Saved entries:
===============
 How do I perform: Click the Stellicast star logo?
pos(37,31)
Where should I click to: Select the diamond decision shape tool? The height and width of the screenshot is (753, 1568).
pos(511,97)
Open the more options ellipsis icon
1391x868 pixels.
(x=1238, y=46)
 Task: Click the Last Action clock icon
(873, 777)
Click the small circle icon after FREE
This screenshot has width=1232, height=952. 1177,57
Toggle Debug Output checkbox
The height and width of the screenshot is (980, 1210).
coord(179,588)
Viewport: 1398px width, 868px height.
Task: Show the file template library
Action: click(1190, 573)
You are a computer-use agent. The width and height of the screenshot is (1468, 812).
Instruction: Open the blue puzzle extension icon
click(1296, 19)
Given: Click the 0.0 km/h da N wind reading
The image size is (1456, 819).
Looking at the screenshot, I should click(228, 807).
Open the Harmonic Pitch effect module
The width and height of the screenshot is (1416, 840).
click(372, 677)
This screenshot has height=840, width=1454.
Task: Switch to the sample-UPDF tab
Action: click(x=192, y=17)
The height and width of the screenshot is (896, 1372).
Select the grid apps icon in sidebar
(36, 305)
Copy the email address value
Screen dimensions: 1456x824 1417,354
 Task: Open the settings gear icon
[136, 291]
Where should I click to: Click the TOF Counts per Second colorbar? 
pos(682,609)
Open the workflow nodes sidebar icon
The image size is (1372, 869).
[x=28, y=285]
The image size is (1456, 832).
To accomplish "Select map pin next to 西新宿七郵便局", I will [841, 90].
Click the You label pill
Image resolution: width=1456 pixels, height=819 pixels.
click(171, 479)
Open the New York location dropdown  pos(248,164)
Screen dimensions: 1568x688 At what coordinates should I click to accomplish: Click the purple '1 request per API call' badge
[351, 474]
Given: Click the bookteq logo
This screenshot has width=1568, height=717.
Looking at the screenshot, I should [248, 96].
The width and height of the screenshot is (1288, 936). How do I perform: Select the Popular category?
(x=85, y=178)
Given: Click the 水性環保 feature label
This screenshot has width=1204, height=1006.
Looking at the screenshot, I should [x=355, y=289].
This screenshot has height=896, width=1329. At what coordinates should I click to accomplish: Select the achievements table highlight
===============
Each record needs to be duplicated exactly as given.

- _Response area_:
 How do I perform: Click the Stellicast star logo?
pos(37,31)
Where should I click to: Select the diamond decision shape tool? The height and width of the screenshot is (753, 1568).
pos(511,97)
Open the more options ellipsis icon
1391x868 pixels.
(x=1238, y=46)
 Task: Click the Last Action clock icon
(873, 777)
Click the small circle icon after FREE
This screenshot has width=1232, height=952. 1177,57
Toggle Debug Output checkbox
The height and width of the screenshot is (980, 1210).
coord(179,588)
Viewport: 1398px width, 868px height.
Task: Show the file template library
Action: click(1190, 573)
You are a computer-use agent. The width and height of the screenshot is (1468, 812).
Instruction: Open the blue puzzle extension icon
click(1296, 19)
Given: Click the 0.0 km/h da N wind reading
The image size is (1456, 819).
Looking at the screenshot, I should click(228, 807).
Open the Harmonic Pitch effect module
The width and height of the screenshot is (1416, 840).
click(372, 677)
This screenshot has height=840, width=1454.
Task: Switch to the sample-UPDF tab
Action: click(x=192, y=17)
The height and width of the screenshot is (896, 1372).
Select the grid apps icon in sidebar
(36, 305)
Copy the email address value
Screen dimensions: 1456x824 1417,354
 Task: Open the settings gear icon
[136, 291]
Where should I click to: Click the TOF Counts per Second colorbar? 
pos(682,609)
Open the workflow nodes sidebar icon
The image size is (1372, 869).
[x=28, y=285]
The image size is (1456, 832).
To accomplish "Select map pin next to 西新宿七郵便局", I will [841, 90].
Click the You label pill
Image resolution: width=1456 pixels, height=819 pixels.
click(171, 479)
Open the New York location dropdown  pos(248,164)
Screen dimensions: 1568x688 At what coordinates should I click to accomplish: Click the purple '1 request per API call' badge
[351, 474]
Given: Click the bookteq logo
This screenshot has width=1568, height=717.
Looking at the screenshot, I should [248, 96].
The width and height of the screenshot is (1288, 936). How do I perform: Select the Popular category?
(x=85, y=178)
Given: Click the 水性環保 feature label
This screenshot has width=1204, height=1006.
Looking at the screenshot, I should [x=355, y=289].
This screenshot has height=896, width=1329. At what coordinates should I click to accomplish: Select the achievements table highlight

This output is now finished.